Secular Right | Reality & Reason

May/17

13

Henry Wallace couldn’t get them all right

American Fascism, in 1944 and Today:

Seventy-three years ago, The New York Times asked the sitting vice president to write an article about whether there are fascists in America, and what they’re up to.

It was an alarming question. And the vice president took it quite seriously. His article, “The Danger of American Fascism,” described a breed of super-nationalist who pursues political power by deceiving Americans and playing to their fears, but is really interested only in protecting his own wealth and privilege.

That vice president was my grandfather, Henry A. Wallace. And in my view, he predicted President Trump.

If you know American history you know that Wallace was famous for something else besies his anti-Fascism. But all in good time. From the original Wallace piece:

The perfect type of fascist throughout recent centuries has been the Prussian Junker, who developed such hatred for other races and such allegiance to a military clique as to make him willing at all times to engage in any degree of deceit and violence necessary to place his culture and race astride the world.

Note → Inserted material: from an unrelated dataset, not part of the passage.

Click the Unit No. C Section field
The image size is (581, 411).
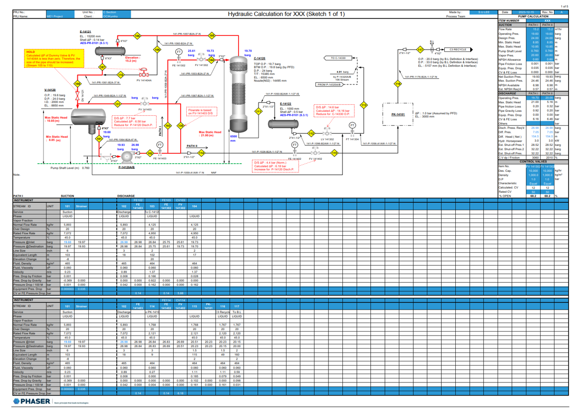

In every big nation of the world are at least a few people who have the fascist temperament. Every Jew-baiter, every Catholic hater, is a fascist at heart. The hoodlums who have been desecrating churches, cathedrals and synagogues in some of our larger cities are ripe material for fascist leadership.

The reality is that the Prussian Junker was no more racist than a British aristocrat or an American Boston Brahmin. I believe in making one’s arguments one should be punctilious in adherence to facts. Wallace was in this piece channeling a particular sort of anti-German inflected “root cause” argument which would be exposited later in the “Authoritarian Personality” arguments, and derive from early 20th century rivalries between the Anglo world and the rising Germany.

Second, Adolf Hitler, Heinrich Himmler and Joseph Goebbels came from Catholic backgrounds. None of them were obviously practicing Catholics, but their disdain for the religion was a general one derived from their skepticism of Christianity. The reference to anti-Catholic is simply due to the fact that Wallace wants to connect to American readers in the 1940s, where prejudice against ethnic whites, and in particular Roman Catholics, was common.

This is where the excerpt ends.